As a young manager I found my days fully occupied with solving problems, making decisions, communicating, and so forth. But one evening I was reading Peter Drucker’s Management: Tasks, Responsibilities, Practices and I realized I was not doing my job. Nobody noticed and probably no one would ever notice – but I was not thinking about where I wanted to lead my part of the organization. The next day when I came to work, I asked my secretary to hold all calls unless from the top guy (and it was a guy in those days). I spent the day in my office letting the busywork pileup while I drank coffee, Dr. Peppers, and thought about what we were really about. I came up with direction, a vision of where I wanted us to go, and how we might get there. At our next meeting I bounced the ideas off my teams and they agreed. Over the next year we focused more on effective, meaningful training. With better skill sets came more success at our primary mission. Together we made an impact.
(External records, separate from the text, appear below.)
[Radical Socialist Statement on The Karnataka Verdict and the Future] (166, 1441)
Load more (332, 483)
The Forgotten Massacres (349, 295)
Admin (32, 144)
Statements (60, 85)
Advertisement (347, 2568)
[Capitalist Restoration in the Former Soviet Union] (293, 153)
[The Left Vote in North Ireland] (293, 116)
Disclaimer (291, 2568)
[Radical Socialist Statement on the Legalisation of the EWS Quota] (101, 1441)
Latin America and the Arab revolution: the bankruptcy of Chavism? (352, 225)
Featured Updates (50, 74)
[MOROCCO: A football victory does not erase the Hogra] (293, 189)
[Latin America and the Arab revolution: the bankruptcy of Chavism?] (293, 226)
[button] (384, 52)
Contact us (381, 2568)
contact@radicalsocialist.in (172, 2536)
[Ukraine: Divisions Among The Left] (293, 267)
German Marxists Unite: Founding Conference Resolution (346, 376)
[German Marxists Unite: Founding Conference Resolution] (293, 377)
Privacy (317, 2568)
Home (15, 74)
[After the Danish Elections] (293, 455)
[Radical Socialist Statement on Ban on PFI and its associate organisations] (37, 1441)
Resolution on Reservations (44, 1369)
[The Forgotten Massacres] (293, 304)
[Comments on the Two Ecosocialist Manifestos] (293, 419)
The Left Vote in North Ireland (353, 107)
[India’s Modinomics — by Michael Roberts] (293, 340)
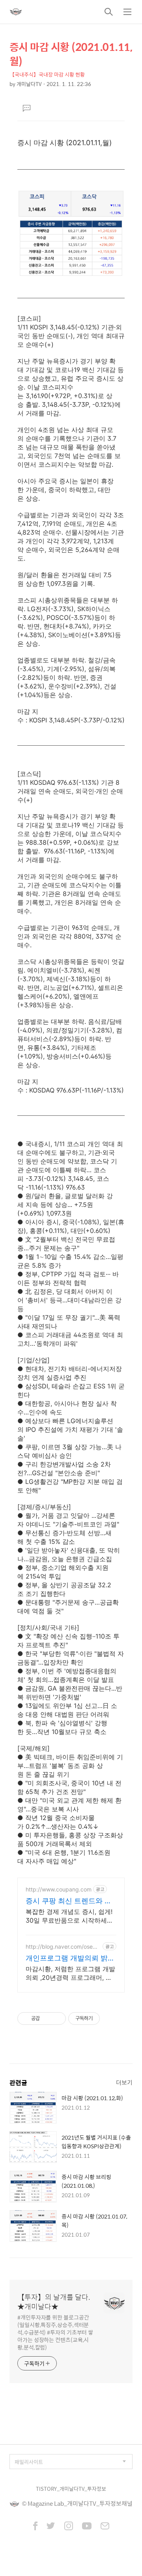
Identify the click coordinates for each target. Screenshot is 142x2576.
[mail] (105, 2527)
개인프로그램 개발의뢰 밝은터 (70, 1958)
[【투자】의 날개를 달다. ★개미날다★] (15, 12)
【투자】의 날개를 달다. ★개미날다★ (53, 2301)
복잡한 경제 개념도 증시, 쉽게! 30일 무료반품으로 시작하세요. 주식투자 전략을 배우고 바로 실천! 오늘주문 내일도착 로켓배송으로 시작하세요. (71, 1916)
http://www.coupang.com (59, 1889)
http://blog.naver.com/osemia (62, 1946)
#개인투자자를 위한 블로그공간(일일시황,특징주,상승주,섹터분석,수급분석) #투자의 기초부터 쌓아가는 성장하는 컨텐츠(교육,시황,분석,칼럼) (55, 2332)
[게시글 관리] (57, 2018)
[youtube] (87, 2527)
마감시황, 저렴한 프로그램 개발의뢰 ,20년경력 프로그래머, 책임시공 (70, 1973)
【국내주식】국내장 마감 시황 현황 (47, 74)
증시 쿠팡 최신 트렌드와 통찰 (69, 1901)
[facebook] (35, 2527)
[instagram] (68, 2527)
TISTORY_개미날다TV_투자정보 (71, 2488)
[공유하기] (47, 2018)
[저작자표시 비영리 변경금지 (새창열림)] (110, 2018)
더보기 (124, 2082)
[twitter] (51, 2527)
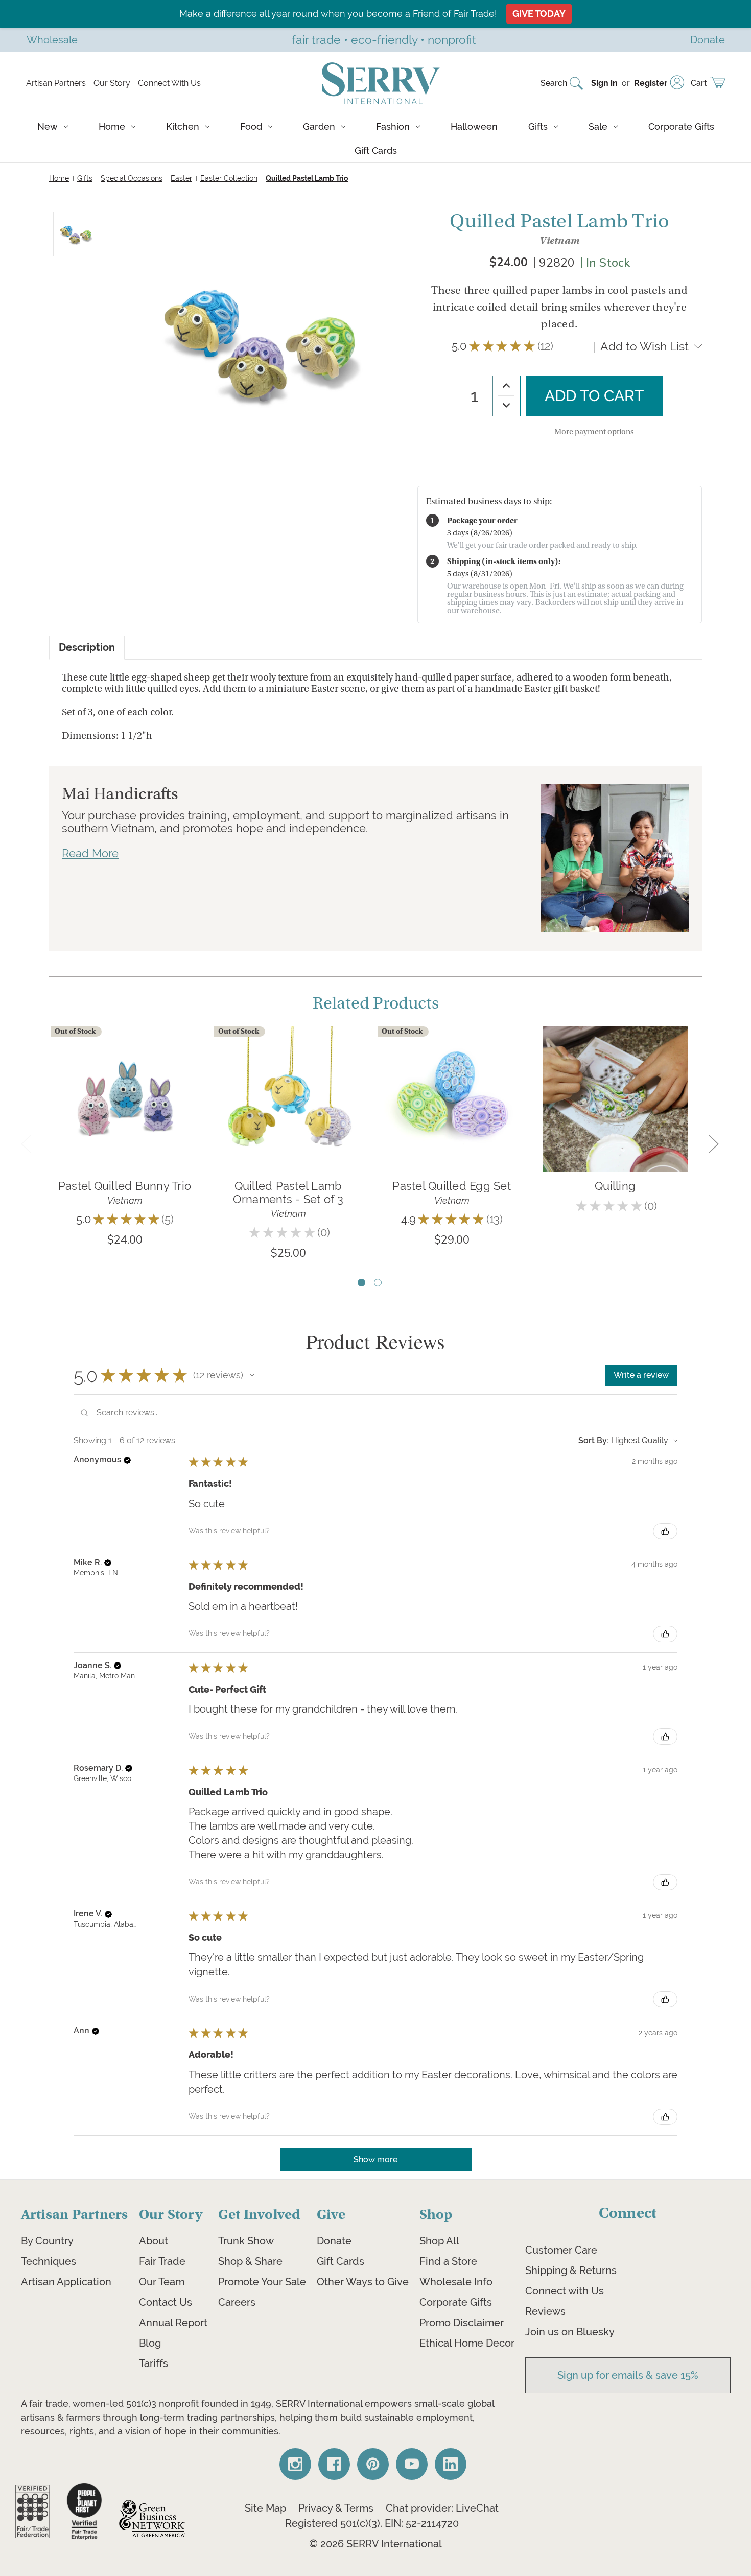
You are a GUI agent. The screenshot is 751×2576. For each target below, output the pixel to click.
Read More (90, 853)
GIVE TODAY (539, 13)
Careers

I had not been handling my real priorities, leading and visioning. It was hard to find time at first and only got harder as I climbed the ladder. When it was impossible to take a day during my work week, I made it a Saturday. I recall after one Saturday, and subsequent divisional conversations, I presented our plan to my boss. He liked it but was amazed, “How on earth did you find time to do this?” If you understand your priorities, you make time -- at work and in life.